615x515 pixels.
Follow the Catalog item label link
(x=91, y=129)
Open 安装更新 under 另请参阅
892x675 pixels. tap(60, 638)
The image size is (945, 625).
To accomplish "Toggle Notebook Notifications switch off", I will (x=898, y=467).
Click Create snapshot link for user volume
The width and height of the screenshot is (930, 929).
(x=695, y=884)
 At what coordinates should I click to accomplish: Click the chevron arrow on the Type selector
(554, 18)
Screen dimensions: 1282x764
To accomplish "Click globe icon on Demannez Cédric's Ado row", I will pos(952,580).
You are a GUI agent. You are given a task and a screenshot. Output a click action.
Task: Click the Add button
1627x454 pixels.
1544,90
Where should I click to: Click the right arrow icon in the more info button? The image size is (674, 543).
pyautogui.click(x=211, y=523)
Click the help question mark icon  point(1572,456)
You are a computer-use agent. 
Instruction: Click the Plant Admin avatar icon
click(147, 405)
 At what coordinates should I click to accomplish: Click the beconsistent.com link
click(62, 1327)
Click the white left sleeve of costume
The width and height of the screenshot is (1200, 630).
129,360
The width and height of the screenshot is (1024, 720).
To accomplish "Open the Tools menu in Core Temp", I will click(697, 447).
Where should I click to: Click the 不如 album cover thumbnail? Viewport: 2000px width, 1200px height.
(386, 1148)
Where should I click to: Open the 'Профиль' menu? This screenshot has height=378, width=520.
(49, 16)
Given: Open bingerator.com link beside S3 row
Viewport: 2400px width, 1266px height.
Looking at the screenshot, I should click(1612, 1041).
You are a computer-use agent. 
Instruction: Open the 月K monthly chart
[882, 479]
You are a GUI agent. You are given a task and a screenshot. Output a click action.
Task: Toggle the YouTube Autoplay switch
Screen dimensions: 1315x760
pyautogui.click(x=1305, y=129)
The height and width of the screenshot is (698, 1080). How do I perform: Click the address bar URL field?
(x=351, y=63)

THE TASK – Could you set down exactly the lines above, from the one containing "1627x454 pixels." through the last, including both and nothing else?

ANSWER BOX –
1627x454 pixels.
1544,90
Where should I click to: Click the right arrow icon in the more info button? The image size is (674, 543).
pyautogui.click(x=211, y=523)
Click the help question mark icon  point(1572,456)
You are a computer-use agent. 
Instruction: Click the Plant Admin avatar icon
click(147, 405)
 At what coordinates should I click to accomplish: Click the beconsistent.com link
click(62, 1327)
Click the white left sleeve of costume
The width and height of the screenshot is (1200, 630).
129,360
The width and height of the screenshot is (1024, 720).
To accomplish "Open the Tools menu in Core Temp", I will click(697, 447).
Where should I click to: Click the 不如 album cover thumbnail? Viewport: 2000px width, 1200px height.
(386, 1148)
Where should I click to: Open the 'Профиль' menu? This screenshot has height=378, width=520.
(49, 16)
Given: Open bingerator.com link beside S3 row
Viewport: 2400px width, 1266px height.
Looking at the screenshot, I should click(1612, 1041).
You are a computer-use agent. 
Instruction: Open the 月K monthly chart
[882, 479]
You are a GUI agent. You are given a task and a screenshot. Output a click action.
Task: Toggle the YouTube Autoplay switch
Screen dimensions: 1315x760
pyautogui.click(x=1305, y=129)
The height and width of the screenshot is (698, 1080). How do I perform: Click the address bar URL field?
(x=351, y=63)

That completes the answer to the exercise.